Knitting is cheap, easy to pick up, and increasingly recognized as a tool to fight harmful habits. From nail-biting and doomscrolling to helping people overcome addiction, the only side effect may be an abundance of scarves and hats.
Amanda Wilson, a finance worker from Mississauga, struggled with obsessive-compulsive disorder (OCD) for years. “I used to pick my skin until it scabbed and bite my nails until they were infected,” she says. Then she discovered knitting. “Since obsessively knitting, I now have beautiful nails and a healthy scalp,” Wilson explains.
Knitting as a Therapeutic Practice
Once considered a hobby for older adults, knitting is now respected as a legitimate mental health intervention. Personal stories and preliminary studies show it can improve emotional regulation and help replace destructive habits.
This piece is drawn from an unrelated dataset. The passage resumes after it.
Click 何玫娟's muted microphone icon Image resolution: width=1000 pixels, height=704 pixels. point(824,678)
Carl Birmingham, a psychiatry professor at University of British Columbia, notes that while some may initially doubt its effectiveness for serious conditions like PTSD or eating disorders, the results can be remarkable. Knitting is affordable, portable, and its main side effect is making too many hats.
What the Science Says
Knitting has had a mixed reputation in scientific circles. Betsan Corkhill, a wellbeing coach and physiotherapist, says that once scientists hear the “k-word,” enthusiasm for research often fades. Similarly, Mia Hobbs, a clinical psychologist in London, notes that knitting’s historical association with women has limited serious study.
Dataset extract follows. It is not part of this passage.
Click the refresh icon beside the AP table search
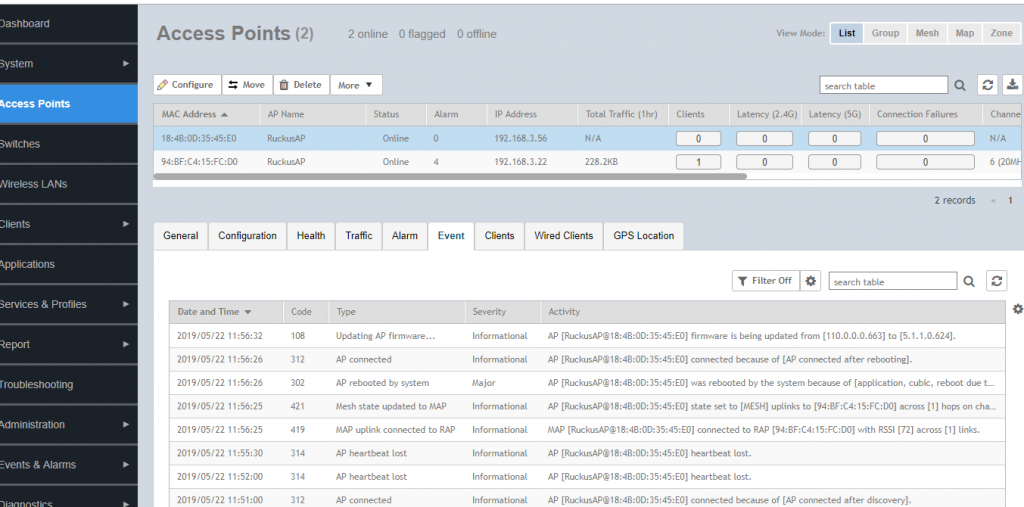 click(x=988, y=86)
Most existing research relies on surveys of experienced knitters. For instance, a 2020 study found 90% of respondents said crochet made them calmer. But there are few controlled trials introducing knitting to non-knitters. Participants in residential treatment centers for eating disorders or addiction offer a better study environment, as they can dedicate time to learning the craft.
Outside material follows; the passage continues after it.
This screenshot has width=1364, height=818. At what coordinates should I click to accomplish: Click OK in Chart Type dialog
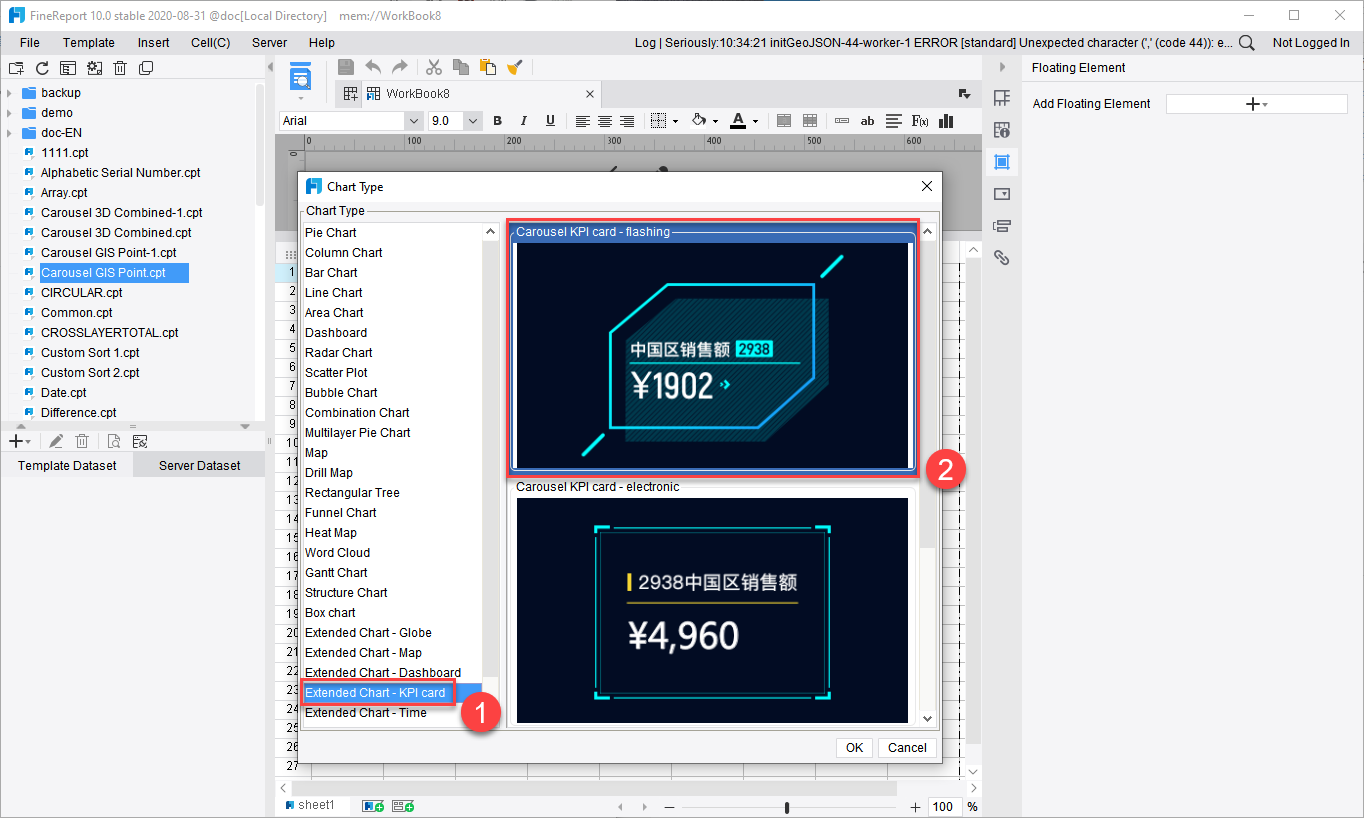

Emotional Regulation Through Repetition
Birmingham has studied knitting in young women with severe eating disorders. “Following strict protocols, including eating more, was very anxiety-provoking. Knitting helped reduce distress,” he says. About 75% reported less food-centered worry.
He explains that repetitive, two-handed knitting movements resemble EMDR (eye movement desensitization and reprocessing), a therapy for anxiety and PTSD. “Repetitive movements can activate the parasympathetic nervous system and calm the mind,” says Hobbs.
Knitting can even influence brain activity. Birmingham’s preliminary EEG studies suggest it may reduce activity in the insula and amygdala, areas tied to stress. And you don’t need to be an expert. “Even terrible knitters can benefit, as long as they engage both sides of the brain,” he adds.
Knitting to Replace Harmful Habits
Knitting also works as habit-replacement therapy. It keeps hands busy and provides a healthy outlet for negative emotions. “Knitting allows people to sit with feelings without being overwhelmed,” Hobbs explains.
One notable success story is Loes Veenstra from the Netherlands, who knitted over 550 jumpers to resist her cigarette addiction. Knitting can transform a simple craft into a powerful tool for personal growth.